* [TEXT]:
Conditions

Sometimes, often while looping, you only want to do things depending on something’s value. Specifying conditions like this is pretty simple in Python.

[1]:

pizzas = ["Pineapple", "Cheese", "Pepperoni", "Hot dog"]
for p in pizzas:
    if p == "Cheese":
        print("Nice pizza!")
    elif p == "Pepperoni":
        print("Amazing pizza!")
    else:
        print("Weird pizza.")

Weird pizza.
Nice pizza!
Amazing pizza!
Weird pizza.

Like the “body” of the for loop, called a block, the block in the if, elif, and else statements must be indented. The convention we adopt is to use four spaces for indentation.

The if statement starts with if (duh!) and what follows is a condition. If this condition isn’t met, the next elif (for “else-if”) condition is evaluated. If this also isn’t met, the else block is run. You can use as many elif conditions as you like, or none at all, and the else block is optional.

Python evaluates a condition and sees whether it is truth-like or not. If it is truth-like, the code in the block is run.

[2]:

if pizzas[0] == "Cheese":
    print("It is cheese, my dudes.")

[3]:

pizzas[0] == "Cheese"

[3]:

False

[4]:

pizzas[1] == "Cheese"

[4]:

True

False and True are variables. They correspond to the possible values a boolean variable can have.

The result of a comparison is True or False, and we can perform comparisons using several operators, like == for equality, != for inequality, > and < for relative magnitude, and so on.

[5]:

True is False

[5]:

False

[6]:

True is not False

[6]:

True

[7]:

1 > 2

[7]:

False

[8]:

(1 > 2) is False

[8]:

True

This shows that we can combine comparison operators, just like with + and friends. We can also use and to require multiple conditions, or to require at least one, and not to negate a result.

[9]:

x = 2

[10]:

1 < x and x < 3

[10]:

True

[11]:

3 < x or 1 < x

[11]:

True

[12]:

not 1 < x

[12]:

False

Note that and, or and not have lower precedence than >, < and ==, but you can (and in general should) use parentheses to be more explicit.

* [RECORDED DATA]:
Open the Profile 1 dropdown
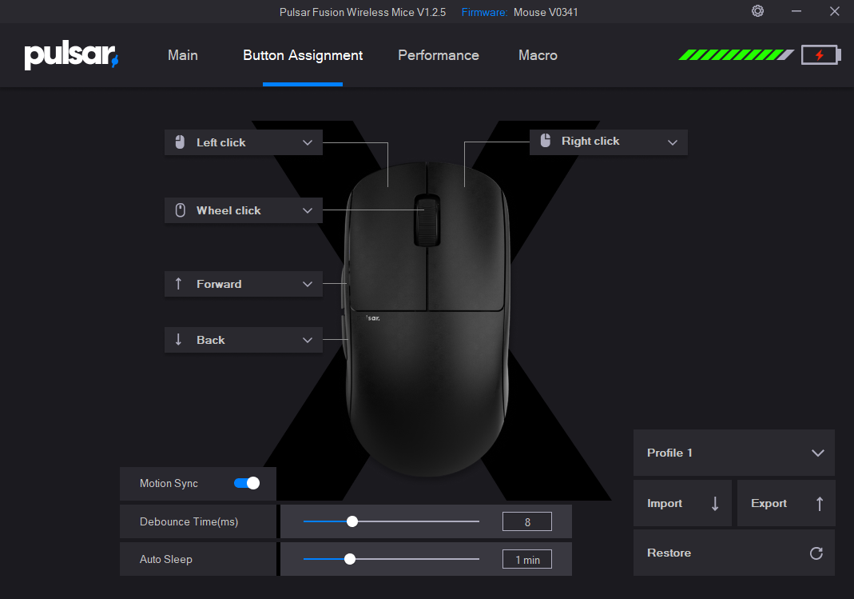The image size is (854, 599). click(733, 453)
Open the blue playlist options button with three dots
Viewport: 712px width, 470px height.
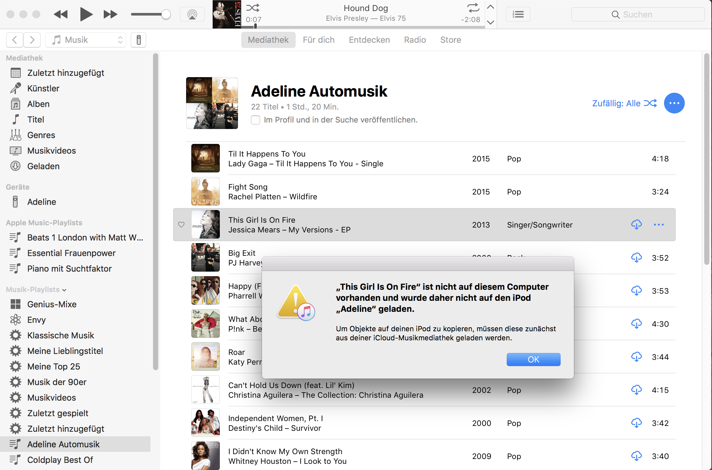coord(674,103)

* [WHAT IS BEING ASKED]: Pick up the Python tutorial on conditions after its last sentence and keep writing it. None of the data is needed here.

* [TASK ANSWER]:
Exercise

Play around with the booleans and try to answer the following! Can you do

  • double negotiations

  • convert a boolean to an integer

  • use parentheses to create a more complicated expression

Of course, we can compare everything we have played around with so far.

[13]:

x = [1, 2]
y = [1, 2]
z = {"hero": "thor"}

[14]:

x == y

[14]:

True

[15]:

y == z

[15]:

False

For collection objects like lists, tuples, and dictionaries, we can easily ask them if they contain something in particular using the in operator.

[16]:

3 in x

[16]:

False

[17]:

2 in y

[17]:

True

[18]:

"thor" in z

[18]:

False

The last statement is False because in queries a dictionaries keys, not its values. This is useful if you want to access a key in a dictionary that might not exist:

[19]:

z["pizza"]

---------------------------------------------------------------------------
KeyError                                  Traceback (most recent call last)
Cell In[19], line 1
----> 1 z["pizza"]

KeyError: 'pizza'

[20]:

if "pizza" in z:
    print("We have pizza", z["pizza"])
else:
    print("No pizza :(")

No pizza :(

Note that in doesn’t dive into nested collections, but only looks at the top level.

[21]:

1 in [[1, 2], [3, 4]]  # the elements are two lists

[21]:

False

[22]:

[1, 2] in [[1, 2], [3, 4]]

[22]:

True

Advanced (skip on first read)

Find the double-underscore method on lists and dictionaries that corresponds to the in operator, and check that it does the same thing as the operator.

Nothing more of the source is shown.